Holy crypto heist, Batman! Liquidity staking protocol Meta Pool just got slammed with a contract exploit, leading to unauthorized token minting and a cool $133,000 in losses. The hackers struck fast, but Meta Pool fought back even faster.

Quick Thinking Saves the Day

According to a June 17 blog post, Meta Pool managed to contain the damage before it spiraled out of control. They caught the attack early, thanks to their "early detection systems" and a helping hand from blockchain security pros at Blocksec. These heroes helped Meta Pool pause the mpETH contract, putting a stop to any more unauthorized shenanigans.

The Meta Pool team pointed the finger at a vulnerability in the ERC4626 mint() function of their mpETH contract. Ouch!

Fast Unstaking: The Culprit?

In a separate X post, Meta Pool co-founder Claudio Cossio hinted that the attacker might have used the protocol's fast unstaking feature to skip the usual unbonding period and mint mpETH without dropping any collateral. Sneaky!

The attackers managed to mint a whopping 9,705 mpETH tokens, worth nearly $27 million. But here's the twist: due to low liquidity in the affected pools, they could only convert those tokens into 52.5 ETH, valued at about $133,000 at today's prices.

The stolen funds were siphoned from swap pools across the Ethereum mainnet and Layer 2 networks, including Optimism. The Uniswap pool alone coughed up 37.5 ETH in losses, and get this: most of that liquidity was provided by the Meta Pool DAO itself. Talk about a double whammy!

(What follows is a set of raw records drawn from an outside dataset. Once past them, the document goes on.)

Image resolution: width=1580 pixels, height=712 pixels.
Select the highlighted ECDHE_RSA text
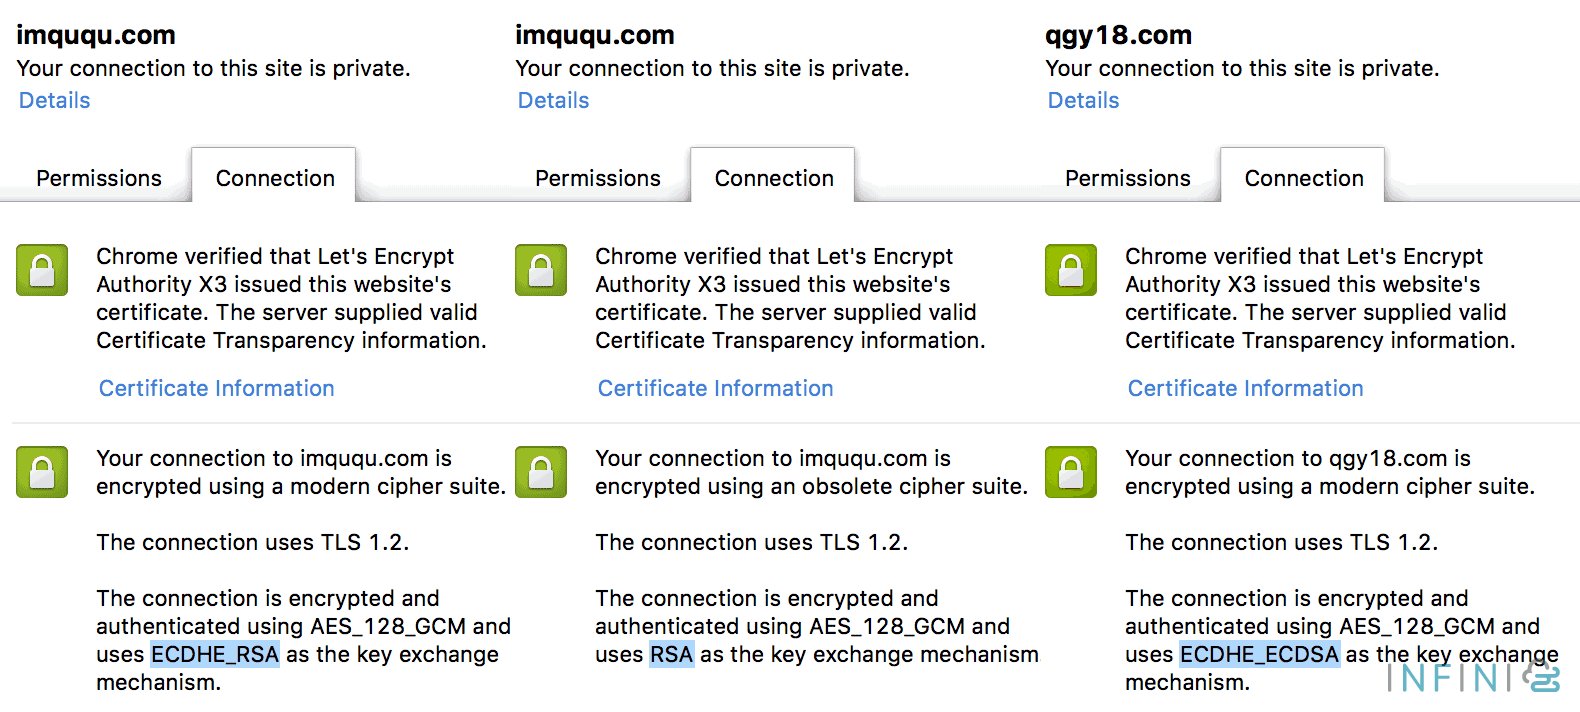214,654
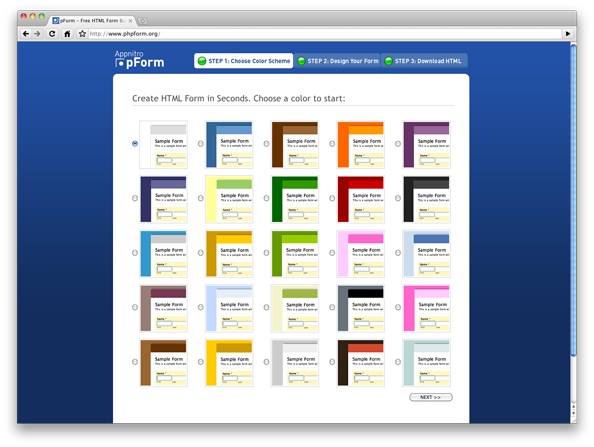Open the page menu arrow at address bar right
This screenshot has width=594, height=447.
(x=567, y=34)

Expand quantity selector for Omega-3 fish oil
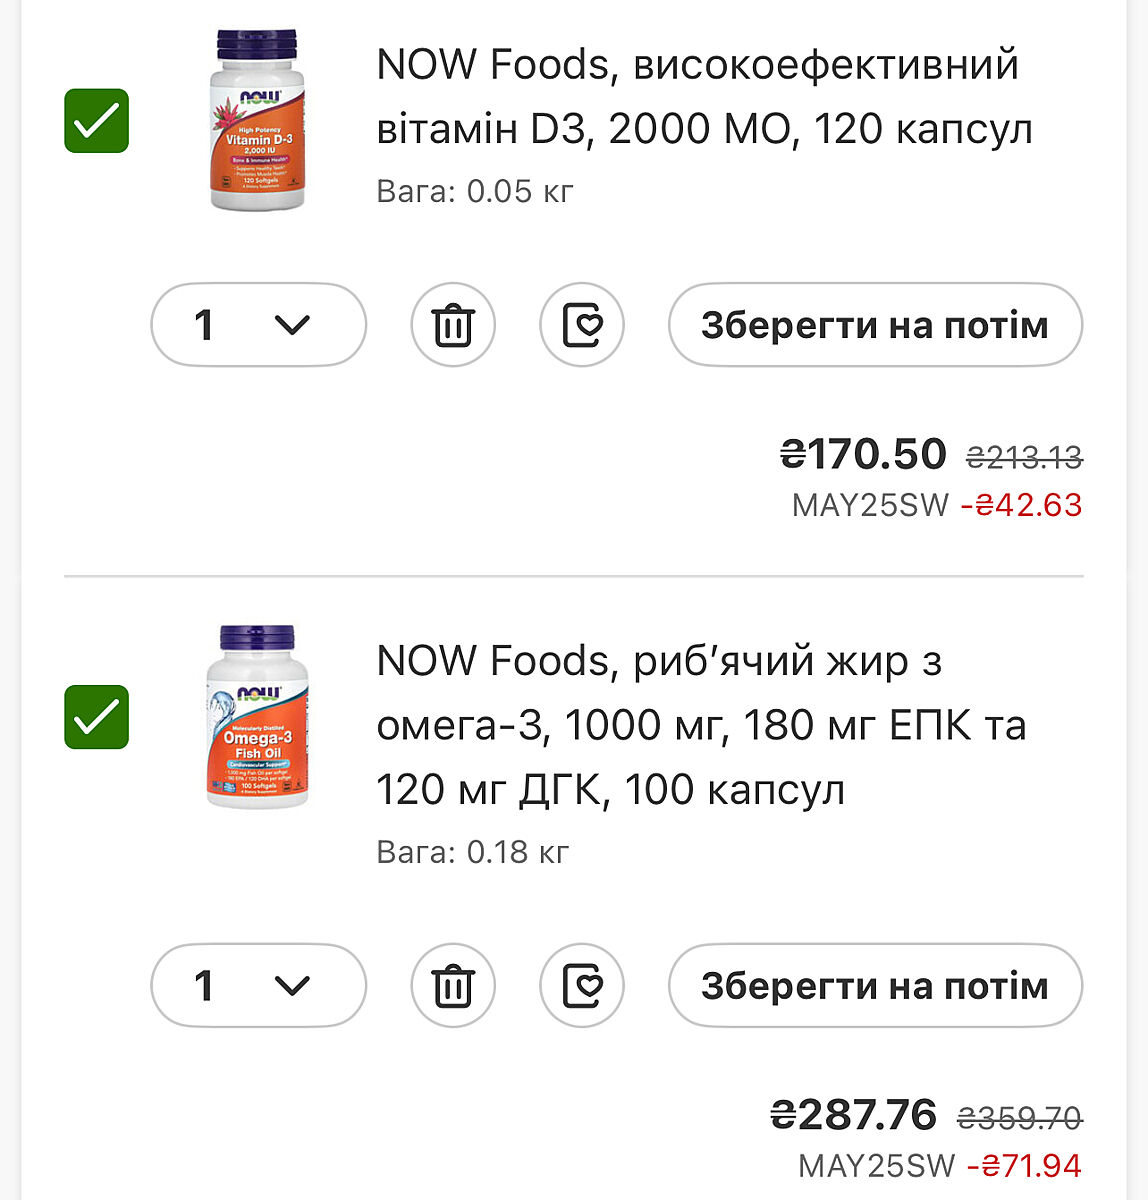pos(258,986)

What's Next for Meta Pool?

Meta Pool promises a full post-mortem and recovery plan within 48 hours, and they've vowed to make affected users whole again. The good news? The 913 ETH initially staked through the mpETH contract is still safe and sound with SSV Network operators. Plus, Meta Pool's staking contracts on NEAR, Solana, Aurora, Internet Computer, Q, and Story are all still standing strong.

This exploit marks the second major DeFi attack this month. On June 6, Bitcoin-based platform Alex Protocol got hit with an $8.3 million breach after a vulnerability in its self-listing verification logic let an attacker drain multiple asset pools. Alex Protocol has since launched a Treasury Grant Program to reimburse affected users with a mix of original tokens and USDC.

The crypto world is on fire, and these attacks are a stark reminder to stay vigilant. Meta Pool, we're watching you!